How we can down sample a 1D array values by averaging method using float and int window sizes?

Question

I am trying to down sample a fixed [Mx1] vector into any given [Nx1] dimensions by using averaging method. I have a dynamic window size that changes every time depending upon the required output array. So, in some cases i get lucky and get window size of int that perfectly fits according to the window size and sometimes i get floating number as a windows size. But, how can i use floating size windows to make a vector of [Nx1] size from a fixed [Mx1] vector?

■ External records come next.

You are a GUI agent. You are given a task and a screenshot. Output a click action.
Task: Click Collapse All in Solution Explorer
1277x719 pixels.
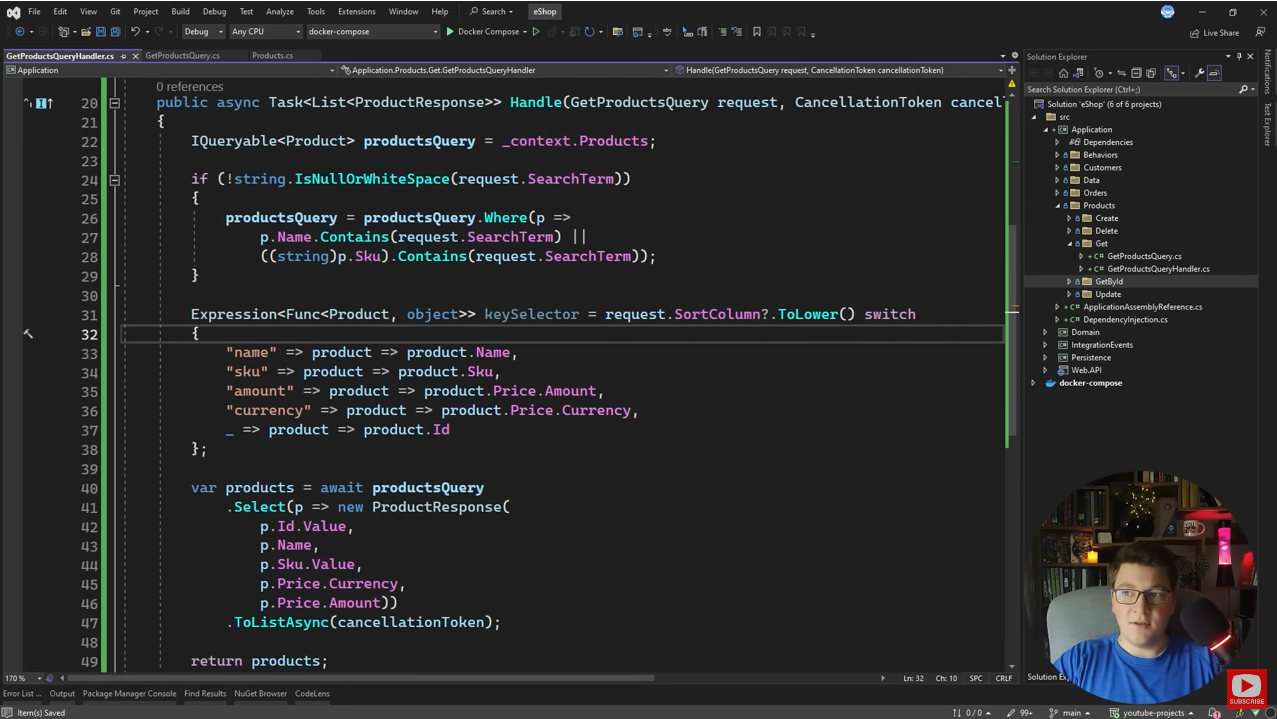point(1136,73)
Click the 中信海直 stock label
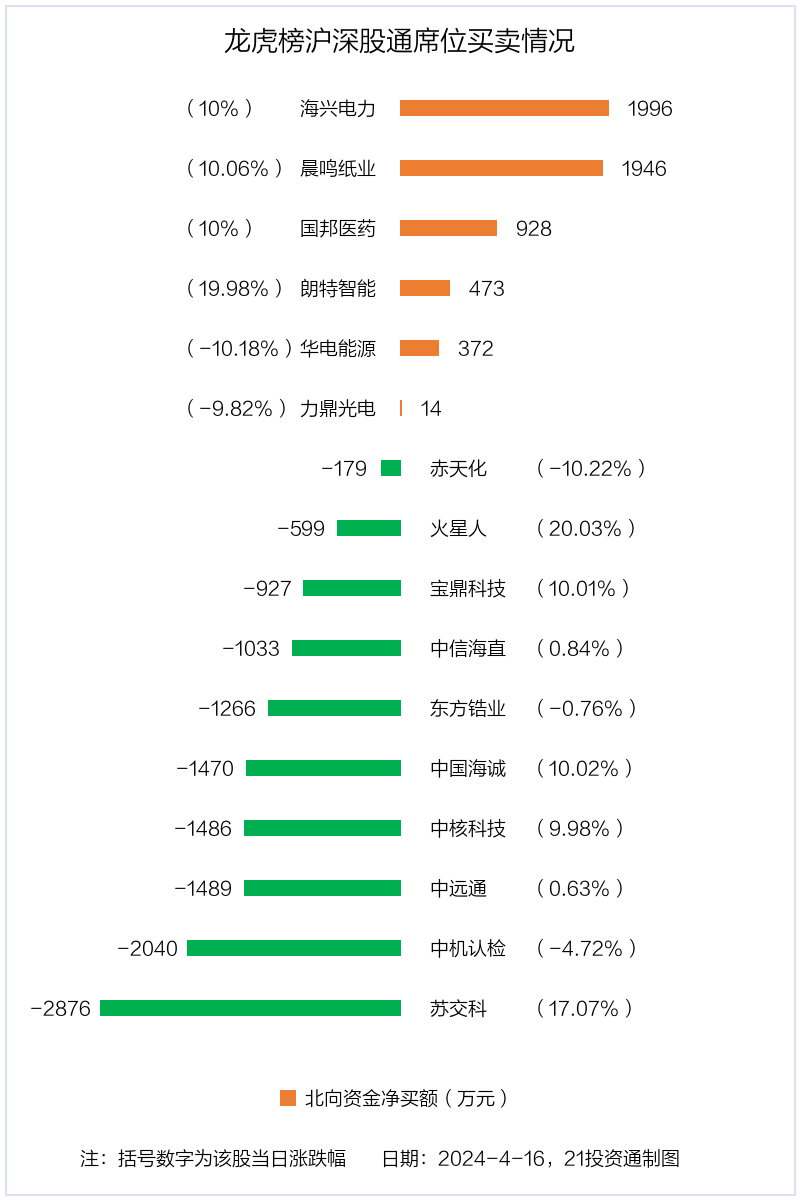800x1200 pixels. point(468,648)
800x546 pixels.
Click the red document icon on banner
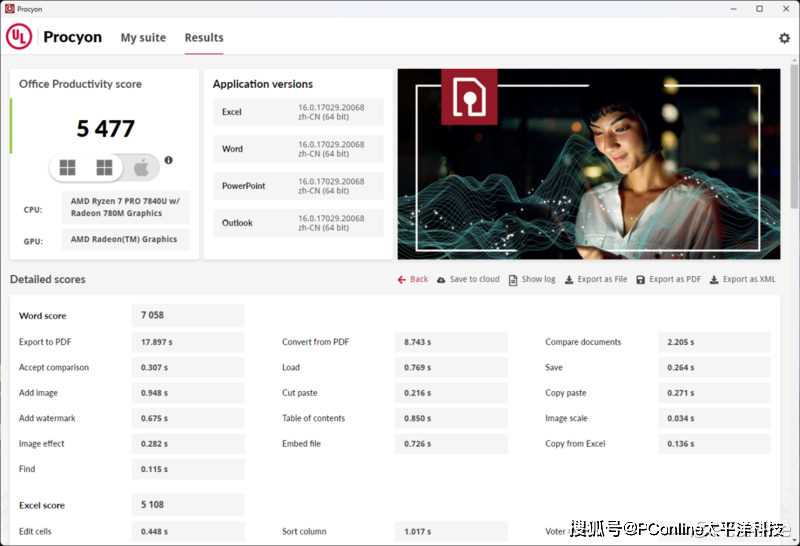pos(469,97)
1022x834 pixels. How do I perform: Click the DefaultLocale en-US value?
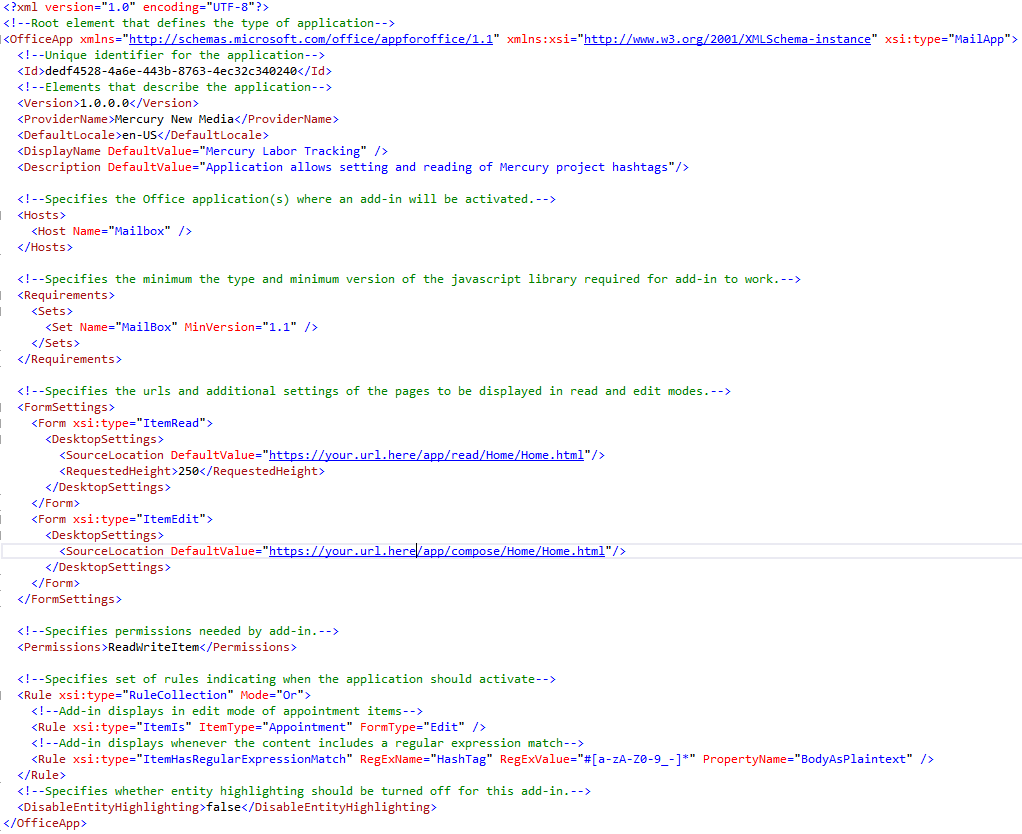[x=143, y=135]
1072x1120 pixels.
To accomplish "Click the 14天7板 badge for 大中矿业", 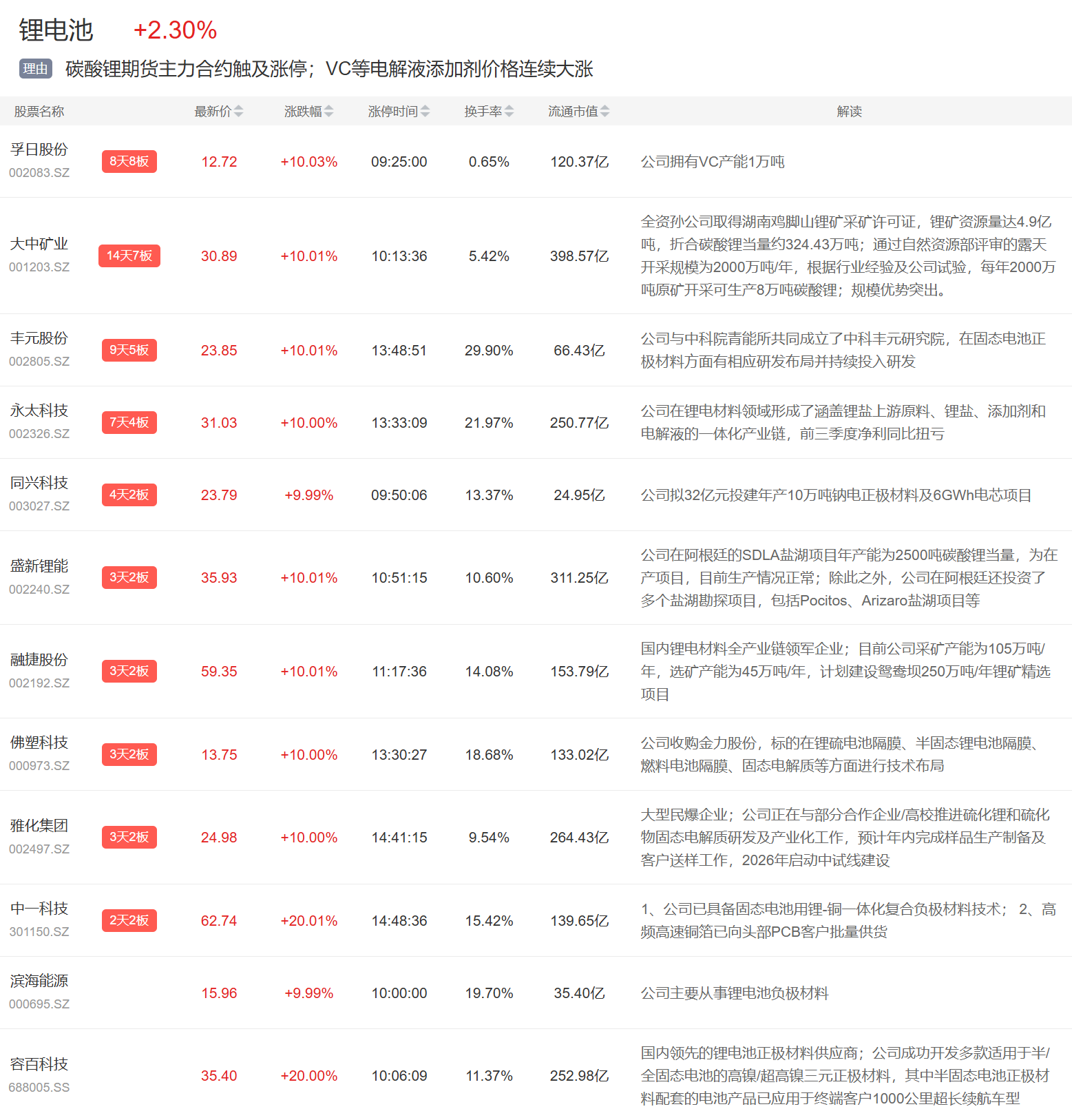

Below is the code that i have tried:

chunk = 0.35
def fixed_meanVector(vec, chunk):
   size = (vec.size*chunk) #size of output according to the chunk
   R    = (vec.size/size) #windows size to transform array into chunk size
   pad_size = math.ceil(float(vec.size)/R)*R - vec.size
   vec_padded = np.append(vec, np.zeros(pad_size)*np.NaN)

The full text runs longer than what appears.